== Requirement ==
Word for word, reproduce the records that follow.

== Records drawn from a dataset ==
########################################
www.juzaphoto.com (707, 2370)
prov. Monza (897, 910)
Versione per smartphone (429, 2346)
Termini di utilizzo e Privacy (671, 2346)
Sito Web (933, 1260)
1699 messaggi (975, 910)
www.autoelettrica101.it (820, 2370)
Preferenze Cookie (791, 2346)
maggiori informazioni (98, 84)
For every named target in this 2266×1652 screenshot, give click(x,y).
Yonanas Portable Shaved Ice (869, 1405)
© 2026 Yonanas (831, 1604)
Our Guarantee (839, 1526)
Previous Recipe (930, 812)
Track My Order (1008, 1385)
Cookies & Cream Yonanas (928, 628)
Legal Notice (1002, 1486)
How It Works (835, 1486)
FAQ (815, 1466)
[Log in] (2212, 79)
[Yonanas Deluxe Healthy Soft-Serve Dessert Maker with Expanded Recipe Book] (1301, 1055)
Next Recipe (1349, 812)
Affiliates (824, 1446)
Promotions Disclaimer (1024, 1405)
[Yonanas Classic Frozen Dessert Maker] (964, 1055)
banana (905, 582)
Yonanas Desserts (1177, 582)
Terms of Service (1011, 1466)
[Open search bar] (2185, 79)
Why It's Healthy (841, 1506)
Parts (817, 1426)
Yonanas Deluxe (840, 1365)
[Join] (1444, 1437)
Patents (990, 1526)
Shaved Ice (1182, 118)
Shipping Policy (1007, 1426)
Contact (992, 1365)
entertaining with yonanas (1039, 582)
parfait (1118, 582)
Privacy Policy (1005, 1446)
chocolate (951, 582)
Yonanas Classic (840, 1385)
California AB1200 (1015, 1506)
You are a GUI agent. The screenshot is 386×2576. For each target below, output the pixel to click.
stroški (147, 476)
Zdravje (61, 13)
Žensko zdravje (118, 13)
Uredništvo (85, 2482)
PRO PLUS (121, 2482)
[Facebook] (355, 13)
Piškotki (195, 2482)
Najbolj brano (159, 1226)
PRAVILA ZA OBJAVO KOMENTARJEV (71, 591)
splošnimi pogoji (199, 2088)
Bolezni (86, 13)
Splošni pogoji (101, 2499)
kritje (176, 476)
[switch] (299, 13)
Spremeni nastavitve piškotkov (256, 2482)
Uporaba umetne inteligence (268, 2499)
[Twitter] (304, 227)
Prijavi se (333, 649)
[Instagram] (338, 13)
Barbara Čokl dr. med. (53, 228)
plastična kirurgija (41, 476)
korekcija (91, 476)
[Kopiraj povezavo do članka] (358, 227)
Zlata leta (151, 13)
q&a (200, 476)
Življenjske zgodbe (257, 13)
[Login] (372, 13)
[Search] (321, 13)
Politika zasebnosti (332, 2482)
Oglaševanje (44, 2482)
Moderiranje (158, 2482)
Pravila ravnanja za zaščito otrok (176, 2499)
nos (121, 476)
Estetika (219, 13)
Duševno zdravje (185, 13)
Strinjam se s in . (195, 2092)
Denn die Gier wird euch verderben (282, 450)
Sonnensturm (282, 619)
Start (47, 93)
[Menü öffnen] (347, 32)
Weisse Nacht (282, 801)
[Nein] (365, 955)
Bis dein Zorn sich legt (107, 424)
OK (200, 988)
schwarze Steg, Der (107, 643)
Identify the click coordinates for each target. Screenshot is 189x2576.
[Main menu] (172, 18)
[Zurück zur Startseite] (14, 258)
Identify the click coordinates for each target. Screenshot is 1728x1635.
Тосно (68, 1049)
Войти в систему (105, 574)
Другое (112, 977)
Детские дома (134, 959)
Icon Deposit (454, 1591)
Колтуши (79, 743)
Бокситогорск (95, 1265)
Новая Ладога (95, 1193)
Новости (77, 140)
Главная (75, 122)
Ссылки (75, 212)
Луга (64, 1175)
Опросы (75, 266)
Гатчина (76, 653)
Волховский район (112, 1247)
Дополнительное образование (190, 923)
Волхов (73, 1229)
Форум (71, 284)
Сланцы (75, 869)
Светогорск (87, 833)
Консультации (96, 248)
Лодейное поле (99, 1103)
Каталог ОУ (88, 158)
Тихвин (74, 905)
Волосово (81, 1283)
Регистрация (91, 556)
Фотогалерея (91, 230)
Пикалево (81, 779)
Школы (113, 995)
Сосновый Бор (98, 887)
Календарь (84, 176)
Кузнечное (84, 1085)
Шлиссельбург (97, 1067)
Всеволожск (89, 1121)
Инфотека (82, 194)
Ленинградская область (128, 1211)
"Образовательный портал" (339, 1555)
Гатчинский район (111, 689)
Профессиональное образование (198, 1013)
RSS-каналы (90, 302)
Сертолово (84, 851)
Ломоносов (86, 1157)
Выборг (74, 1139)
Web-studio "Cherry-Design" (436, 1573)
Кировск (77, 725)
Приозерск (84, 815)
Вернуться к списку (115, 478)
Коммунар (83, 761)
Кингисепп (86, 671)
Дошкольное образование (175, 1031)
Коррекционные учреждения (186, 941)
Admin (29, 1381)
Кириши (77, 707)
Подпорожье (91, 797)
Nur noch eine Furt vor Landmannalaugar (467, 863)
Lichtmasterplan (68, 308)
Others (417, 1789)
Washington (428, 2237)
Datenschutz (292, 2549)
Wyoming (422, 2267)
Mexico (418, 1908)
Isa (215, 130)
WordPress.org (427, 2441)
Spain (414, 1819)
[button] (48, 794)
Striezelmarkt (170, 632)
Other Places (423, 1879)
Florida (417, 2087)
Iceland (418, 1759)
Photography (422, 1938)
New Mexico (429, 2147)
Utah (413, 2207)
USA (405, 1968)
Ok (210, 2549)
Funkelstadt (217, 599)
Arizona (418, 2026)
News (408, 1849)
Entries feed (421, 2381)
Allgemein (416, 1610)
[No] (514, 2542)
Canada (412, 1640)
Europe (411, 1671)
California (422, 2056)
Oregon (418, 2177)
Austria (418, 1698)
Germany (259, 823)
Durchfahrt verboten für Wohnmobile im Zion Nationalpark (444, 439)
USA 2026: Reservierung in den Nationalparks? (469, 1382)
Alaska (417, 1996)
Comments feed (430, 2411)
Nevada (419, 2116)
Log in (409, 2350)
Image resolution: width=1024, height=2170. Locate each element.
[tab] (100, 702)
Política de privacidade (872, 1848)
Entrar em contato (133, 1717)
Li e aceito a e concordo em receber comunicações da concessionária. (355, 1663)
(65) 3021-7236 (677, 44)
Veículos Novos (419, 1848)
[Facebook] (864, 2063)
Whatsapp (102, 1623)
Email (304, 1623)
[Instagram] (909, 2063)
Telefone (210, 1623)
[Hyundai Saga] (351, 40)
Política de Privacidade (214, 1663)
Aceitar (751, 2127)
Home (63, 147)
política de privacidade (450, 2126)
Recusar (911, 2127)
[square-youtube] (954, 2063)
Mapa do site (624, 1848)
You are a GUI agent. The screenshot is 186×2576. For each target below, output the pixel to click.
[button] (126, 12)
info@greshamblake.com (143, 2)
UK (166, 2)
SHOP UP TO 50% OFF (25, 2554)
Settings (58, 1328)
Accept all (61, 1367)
########################################
== Solution for this exercise ==
www.juzaphoto.com (707, 2370)
prov. Monza (897, 910)
Versione per smartphone (429, 2346)
Termini di utilizzo e Privacy (671, 2346)
Sito Web (933, 1260)
1699 messaggi (975, 910)
www.autoelettrica101.it (820, 2370)
Preferenze Cookie (791, 2346)
maggiori informazioni (98, 84)
For every named target in this 2266×1652 screenshot, give click(x,y).
Yonanas Portable Shaved Ice (869, 1405)
© 2026 Yonanas (831, 1604)
Our Guarantee (839, 1526)
Previous Recipe (930, 812)
Track My Order (1008, 1385)
Cookies & Cream Yonanas (928, 628)
Legal Notice (1002, 1486)
How It Works (835, 1486)
FAQ (815, 1466)
[Log in] (2212, 79)
[Yonanas Deluxe Healthy Soft-Serve Dessert Maker with Expanded Recipe Book] (1301, 1055)
Next Recipe (1349, 812)
Affiliates (824, 1446)
Promotions Disclaimer (1024, 1405)
[Yonanas Classic Frozen Dessert Maker] (964, 1055)
banana (905, 582)
Yonanas Desserts (1177, 582)
Terms of Service (1011, 1466)
[Open search bar] (2185, 79)
Why It's Healthy (841, 1506)
Parts (817, 1426)
Yonanas Deluxe (840, 1365)
[Join] (1444, 1437)
Patents (990, 1526)
Shaved Ice (1182, 118)
Shipping Policy (1007, 1426)
Contact (992, 1365)
entertaining with yonanas (1039, 582)
parfait (1118, 582)
Privacy Policy (1005, 1446)
chocolate (951, 582)
Yonanas Classic (840, 1385)
California AB1200 (1015, 1506)
You are a GUI agent. The screenshot is 386×2576. For each target below, output the pixel to click.
stroški (147, 476)
Zdravje (61, 13)
Žensko zdravje (118, 13)
Uredništvo (85, 2482)
PRO PLUS (121, 2482)
[Facebook] (355, 13)
Piškotki (195, 2482)
Najbolj brano (159, 1226)
PRAVILA ZA OBJAVO KOMENTARJEV (71, 591)
splošnimi pogoji (199, 2088)
Bolezni (86, 13)
Splošni pogoji (101, 2499)
kritje (176, 476)
[switch] (299, 13)
Spremeni nastavitve piškotkov (256, 2482)
Uporaba umetne inteligence (268, 2499)
[Twitter] (304, 227)
Prijavi se (333, 649)
[Instagram] (338, 13)
Barbara Čokl dr. med. (53, 228)
plastična kirurgija (41, 476)
korekcija (91, 476)
[Kopiraj povezavo do članka] (358, 227)
Zlata leta (151, 13)
q&a (200, 476)
Življenjske zgodbe (257, 13)
[Login] (372, 13)
[Search] (321, 13)
Politika zasebnosti (332, 2482)
Oglaševanje (44, 2482)
Moderiranje (158, 2482)
Pravila ravnanja za zaščito otrok (176, 2499)
nos (121, 476)
Estetika (219, 13)
Duševno zdravje (185, 13)
Strinjam se s in . (195, 2092)
Denn die Gier wird euch verderben (282, 450)
Sonnensturm (282, 619)
Start (47, 93)
[Menü öffnen] (347, 32)
Weisse Nacht (282, 801)
[Nein] (365, 955)
Bis dein Zorn sich legt (107, 424)
OK (200, 988)
schwarze Steg, Der (107, 643)
Identify the click coordinates for each target. Screenshot is 189x2576.
[Main menu] (172, 18)
[Zurück zur Startseite] (14, 258)
Identify the click coordinates for each target. Screenshot is 1728x1635.
Тосно (68, 1049)
Войти в систему (105, 574)
Другое (112, 977)
Детские дома (134, 959)
Icon Deposit (454, 1591)
Колтуши (79, 743)
Бокситогорск (95, 1265)
Новая Ладога (95, 1193)
Новости (77, 140)
Главная (75, 122)
Ссылки (75, 212)
Луга (64, 1175)
Опросы (75, 266)
Гатчина (76, 653)
Волховский район (112, 1247)
Дополнительное образование (190, 923)
Волхов (73, 1229)
Форум (71, 284)
Сланцы (75, 869)
Светогорск (87, 833)
Консультации (96, 248)
Лодейное поле (99, 1103)
Каталог ОУ (88, 158)
Тихвин (74, 905)
Волосово (81, 1283)
Регистрация (91, 556)
Фотогалерея (91, 230)
Пикалево (81, 779)
Школы (113, 995)
Сосновый Бор (98, 887)
Календарь (84, 176)
Кузнечное (84, 1085)
Шлиссельбург (97, 1067)
Всеволожск (89, 1121)
Инфотека (82, 194)
Ленинградская область (128, 1211)
"Образовательный портал" (339, 1555)
Гатчинский район (111, 689)
Профессиональное образование (198, 1013)
RSS-каналы (90, 302)
Сертолово (84, 851)
Ломоносов (86, 1157)
Выборг (74, 1139)
Web-studio "Cherry-Design" (436, 1573)
Кировск (77, 725)
Приозерск (84, 815)
Вернуться к списку (115, 478)
Коммунар (83, 761)
Кингисепп (86, 671)
Дошкольное образование (175, 1031)
Коррекционные учреждения (186, 941)
Admin (29, 1381)
Кириши (77, 707)
Подпорожье (91, 797)
Nur noch eine Furt vor Landmannalaugar (467, 863)
Lichtmasterplan (68, 308)
Others (417, 1789)
Washington (428, 2237)
Datenschutz (292, 2549)
Wyoming (422, 2267)
Mexico (418, 1908)
Isa (215, 130)
WordPress.org (427, 2441)
Spain (414, 1819)
[button] (48, 794)
Striezelmarkt (170, 632)
Other Places (423, 1879)
Florida (417, 2087)
Iceland (418, 1759)
Photography (422, 1938)
New Mexico (429, 2147)
Utah (413, 2207)
USA (405, 1968)
Ok (210, 2549)
Funkelstadt (217, 599)
Arizona (418, 2026)
News (408, 1849)
Entries feed (421, 2381)
Allgemein (416, 1610)
[No] (514, 2542)
Canada (412, 1640)
Europe (411, 1671)
California (422, 2056)
Oregon (418, 2177)
Austria (418, 1698)
Germany (259, 823)
Durchfahrt verboten für Wohnmobile im Zion Nationalpark (444, 439)
USA 2026: Reservierung in den Nationalparks? (469, 1382)
Alaska (417, 1996)
Comments feed (430, 2411)
Nevada (419, 2116)
Log in (409, 2350)
Image resolution: width=1024, height=2170. Locate each element.
[tab] (100, 702)
Política de privacidade (872, 1848)
Entrar em contato (133, 1717)
Li e aceito a e concordo em receber comunicações da concessionária. (355, 1663)
(65) 3021-7236 (677, 44)
Veículos Novos (419, 1848)
[Facebook] (864, 2063)
Whatsapp (102, 1623)
Email (304, 1623)
[Instagram] (909, 2063)
Telefone (210, 1623)
[Hyundai Saga] (351, 40)
Política de Privacidade (214, 1663)
Aceitar (751, 2127)
Home (63, 147)
política de privacidade (450, 2126)
Recusar (911, 2127)
[square-youtube] (954, 2063)
Mapa do site (624, 1848)
You are a GUI agent. The screenshot is 186×2576. For each target below, output the pixel to click.
[button] (126, 12)
info@greshamblake.com (143, 2)
UK (166, 2)
SHOP UP TO 50% OFF (25, 2554)
Settings (58, 1328)
Accept all (61, 1367)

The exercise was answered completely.